*Extracted text:*

— Begin —

Submitted on Briefs:         April 13, 1999

 

 

JUDGES:                        Dykman, P.J., Vergeront and Deininger, JJ.

            Concurred:         

            Dissented:           

 

 

Appellant

ATTORNEYS:               On behalf of the defendant-appellant, the cause was submitted on the briefs of Edward John Hunt, Edward John Hunt Law Office of Milwaukee. 

 

Respondent

ATTORNEYS:               On behalf of the plaintiff-respondent, the cause was submitted on the brief of Paul G. Lundsten, assistant attorney general, with whom on the briefs was James E. Doyle, attorney general. 

 

 


COURT OF APPEALS

DECISION

DATED AND FILED

 

 

NOTICE

 

June 24, 1999

    This opinion is subject to further editing. If published, the official version will appear in the bound volume of the Official Reports.

 

Marilyn L. Graves

Clerk, Court of Appeals

of Wisconsin

    A party may file with the Supreme Court a petition to review an adverse decision by the Court of Appeals.  See § 808.10 and Rule 809.62, Stats.


 

 

 

No.    98-1106-CR
98-1107-CR
98-1108-CR

 

 

STATE OF WISCONSIN

 

IN COURT OF APPEALS

 

 

 

State of Wisconsin,

 

                             Plaintiff-Respondent,

 

              v.

 

Harold Merryfield,

 

                             Defendant-Appellant.

 

 

 

 

                        APPEAL from judgments and an order of the circuit court for Adams County:  DUANE POLIVKA, Judge.  Affirmed.

                        Before Dykman, P.J., Vergeront and Deininger, JJ.

                        DEININGER, J.   Harold Merryfield appeals judgments convicting him of two counts of felony bail jumping and an order denying him postconviction relief from those convictions.  He claims the trial court erred in accepting his guilty pleas to the felony charges because they lacked a factual basis in that, at the time he violated the bond conditions imposed in a prior prosecution, only a misdemeanor charge was pending in the prior case.  Merryfield also asserts that the felony bail jumping convictions should be vacated because the State breached the plea agreement in the prior prosecution.  We reject both claims, concluding that Merryfield’s guilty pleas preclude him from raising a factual dispute regarding his guilt on the charges to which he pled, and that his failure to allege that the State breached the agreement prior to his pleas and sentencing precludes him from asserting it as a postconviction claim.

— End —

*Requirements:*
1. In the court opinion, which county's circuit court issued the judgments and order being appealed?
2. Repeat the passage of the court opinion starting at "JUDGES:                        Dykman, P.J., Vergeront" and ending at "Office of Milwaukee.".
The data placed after the court opinion isn't needed.

*Entries provided:*
— Begin —

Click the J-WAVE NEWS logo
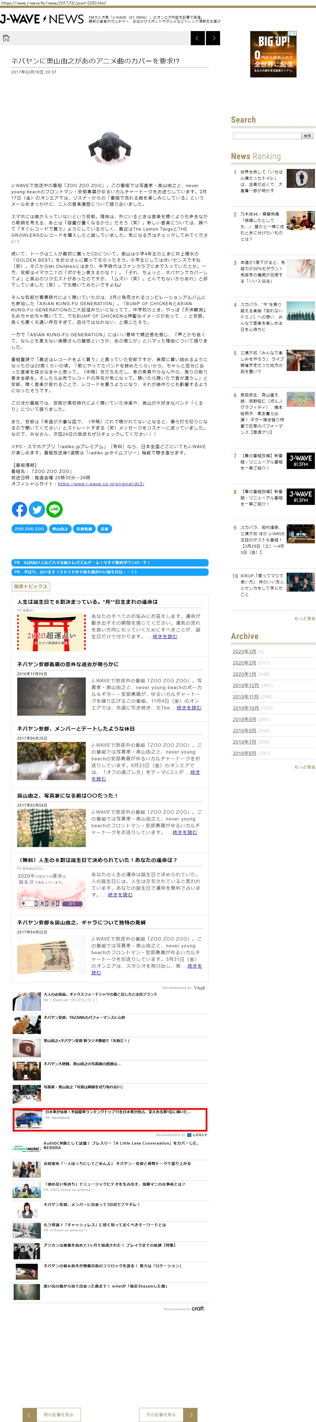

— End —
— Begin —

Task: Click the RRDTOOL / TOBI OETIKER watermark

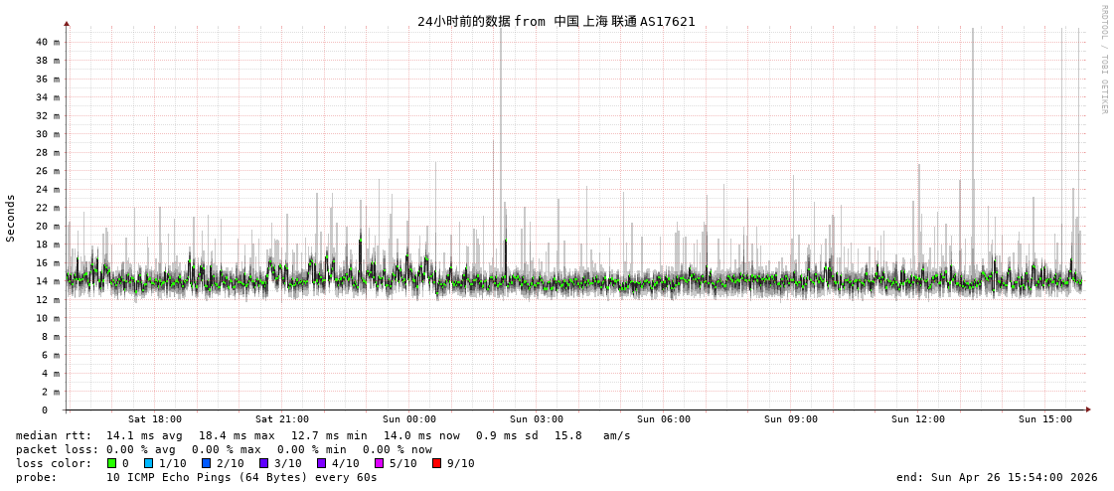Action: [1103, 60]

— End —
— Begin —

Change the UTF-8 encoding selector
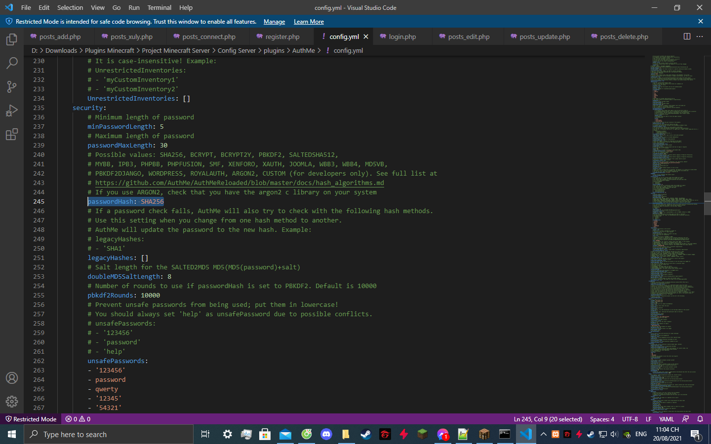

— End —

*Results:*
1. Adams County

2.
JUDGES:                        Dykman, P.J., Vergeront and Deininger, JJ.

            Concurred:         

            Dissented:           

 

 

Appellant

ATTORNEYS:               On behalf of the defendant-appellant, the cause was submitted on the briefs of Edward John Hunt, Edward John Hunt Law Office of Milwaukee.